New York’s most lavish, tantalizingly secretive dinner-and-a-movie date is nearly impossible to book — and costs five times more than Regal, AMC or Loews.
On a recent evening, 66 in-the-know cinephiles snuck down to a Parisian Art Deco theater hidden on the cellar level of Tribeca’s top five-star hotel for what was certainly the city’s most decadent theater experience.
Dubbed “Cozy Classics,” the venue at Hotel Barriere Fouquet’s New York, at the corner of Desbrosses and Greenwich streets, has become an unofficial Sunday supper club for movie lovers with money to spend.
Tickets, which go up to $215 (tax and gratuity not included), grant access to a formerly private theater, where attendees lounge artfully in gold velvet loveseats and plush chairs beneath an exquisitely apropos gold-leaf ceiling.
Sunday’s event, a special one for the Oscars, was sold out; they usually are.
While cineplexes struggle to fill seats at $20 a pop — and slovenly, phone-addicted patrons are the nettlesome norm — Fouquet’s theater, which opened to the public in December, is the oasis du jour for the well-heeled, well-dressed and better-mannered.
“It’s one of the rare places in the city you can go that has that ‘night out’ vibe and everybody’s dressed up,” said Milica Rajković, a CFO based in Long Island City and regular at the hotel’s Brasserie restaurant.
“I saw couples in formal attire and then there were couples that were in, you know, I would call it luxurious pajamas,” added Taylor Deves, who works in private banking. “It ran the gamut.”
Robed in a little black dress and a Gucci coat, Dr. Dendy Engelman, a Tribeca-based dermatologist, showed up Sunday for the Oscar fête with three girlfriends.
“You could tell that the people really cared about the show,” she said. “There was no chatter. People were very focused on the speeches and who won. It caters to a very attentive crowd.”
“It’s so chic,” cooed one event regular, who spoke to The Post on the condition of anonymity for a très bonne, très French reason: Her movie date is her cinq à sept sidepiece.
Officially christened the Cannes Cinema — a reference to their Le Majestic property that hosts the Cannes Film Festival — the theater had previously been open to private showings for brands and production companies (the Tribeca Film Festival is just next door). But it had never been open to the public.
Now, flashy flicksters don’t mind flittering anywhere from $110 (for two drinks and a movie) to upwards of $215 (for special events) on a ticket — the regular price for the once-a-week screening of nostalgic favorites is $165 (dinner and a movie).
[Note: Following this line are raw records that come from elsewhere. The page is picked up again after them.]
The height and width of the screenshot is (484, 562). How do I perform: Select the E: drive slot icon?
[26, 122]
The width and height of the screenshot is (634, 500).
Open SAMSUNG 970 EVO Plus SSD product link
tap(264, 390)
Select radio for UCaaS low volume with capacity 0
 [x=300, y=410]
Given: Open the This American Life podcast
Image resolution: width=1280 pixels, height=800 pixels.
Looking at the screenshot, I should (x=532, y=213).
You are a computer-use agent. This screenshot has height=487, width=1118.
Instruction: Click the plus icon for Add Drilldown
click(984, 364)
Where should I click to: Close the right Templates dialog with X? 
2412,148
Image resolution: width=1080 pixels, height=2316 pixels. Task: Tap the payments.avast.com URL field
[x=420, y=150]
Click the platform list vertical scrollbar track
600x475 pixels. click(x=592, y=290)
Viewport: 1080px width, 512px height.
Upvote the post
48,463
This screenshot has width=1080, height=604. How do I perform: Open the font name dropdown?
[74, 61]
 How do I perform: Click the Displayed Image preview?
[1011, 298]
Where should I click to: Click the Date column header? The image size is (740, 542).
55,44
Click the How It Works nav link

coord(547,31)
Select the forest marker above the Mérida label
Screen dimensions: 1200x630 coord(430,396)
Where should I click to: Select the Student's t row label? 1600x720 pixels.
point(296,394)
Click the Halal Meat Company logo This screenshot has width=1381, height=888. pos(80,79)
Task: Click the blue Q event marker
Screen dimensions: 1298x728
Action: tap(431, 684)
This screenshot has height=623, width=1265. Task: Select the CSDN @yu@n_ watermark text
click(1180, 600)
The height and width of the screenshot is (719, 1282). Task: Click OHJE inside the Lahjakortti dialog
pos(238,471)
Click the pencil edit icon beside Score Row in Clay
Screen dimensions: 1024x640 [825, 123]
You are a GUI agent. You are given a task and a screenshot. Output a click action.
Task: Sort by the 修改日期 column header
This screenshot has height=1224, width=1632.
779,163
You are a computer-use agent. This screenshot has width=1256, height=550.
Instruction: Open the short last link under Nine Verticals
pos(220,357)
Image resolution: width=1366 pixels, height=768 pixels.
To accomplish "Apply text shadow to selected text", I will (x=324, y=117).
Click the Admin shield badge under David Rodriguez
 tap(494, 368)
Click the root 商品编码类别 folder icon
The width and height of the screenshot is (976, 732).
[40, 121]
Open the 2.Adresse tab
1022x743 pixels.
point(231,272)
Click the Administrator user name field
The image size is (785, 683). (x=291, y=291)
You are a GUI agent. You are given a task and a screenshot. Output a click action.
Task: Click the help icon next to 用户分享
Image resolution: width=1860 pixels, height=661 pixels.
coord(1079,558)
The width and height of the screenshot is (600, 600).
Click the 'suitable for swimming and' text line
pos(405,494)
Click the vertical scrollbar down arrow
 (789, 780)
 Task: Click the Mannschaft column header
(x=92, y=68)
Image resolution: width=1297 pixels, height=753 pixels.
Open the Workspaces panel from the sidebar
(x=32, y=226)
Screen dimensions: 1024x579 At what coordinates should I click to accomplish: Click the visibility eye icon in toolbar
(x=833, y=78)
Still, to sit among this inner circle, you’ll have to figure out how to book.
Tickets drop on Resy two weeks before a showing and are not pre-bookable. They aren’t advertised either, beyond a discreet post on the hotel’s Instagram. Even then, no link is given — you’ll have to message and their Instagram page is a sea of requests. (Or, take an insider tip from us: Once the event goes live, go to Fouquet’s Instagram page, click the link on their profile and scroll down to a photo of the theater; it will redirect you to Resy.)
“People ask us all the time if they can book in advance and what our monthly calendar looks like,” Victoria Menechella Bello, the hotel’s director of marketing who is behind the events, told The Post. “But we’re sticking to that two weeks out period to make it a bit more exciting and secretive. It sells out very, very quickly.”
However, its regulars of the hotel’s restaurant, Brasserie Fouquet’s, and members of the hotel’s private club who seem to have the inside track.
“We’d been to Fouquet’s in Paris many times, so we thought we would see how the New York restaurant stacks up,” said Gregory Day, a Los Angeles resident who was visiting the city with his wife Angela on Sunday. “We walked in and they’re, like, ‘Are you here for the event?’”
“We had come in for the weekend to get away from the Oscars,” added Day, the president of hospitality at the Hollywood real estate group Mani Brothers. “So it was quite funny.”
But if you think shelling out $330 for a movie date for two is a little crazy, don’t worry — so do they. That’s why they’ve loaded it with extras, like a prix-fixe dinner prior to the showing at Brasserie Fouquet’s, where main courses normally run from $34 (mushrooms) to $115 (beef).
There are other perks, too: free popcorn served in stylish retro boxes and individual candy sacks (cocktails must be ordered from the bar). Nevertheless, it’s the lustrous French-Deco atmosphere — created by the famed design studio of Martin Brudnizki — and the Fouquet’s name that most are coming for.
Proof of concept established, showings will now continue indefinitely. And this month the theater will celebrate International Women’s Day with all women-directed movies — so expect Sophia Coppola à gogo.
“We’re learning as we go, but I think what we’ve realized with the last few showings is that the ones that do best are the older films,” says Menechella Bello. “Over Christmas, we did ‘Home Alone 2’ and over Valentine’s Day we showed ‘Pretty Women,’ and those sold out immediately.
“It’s the films that people love, that they want to see again.”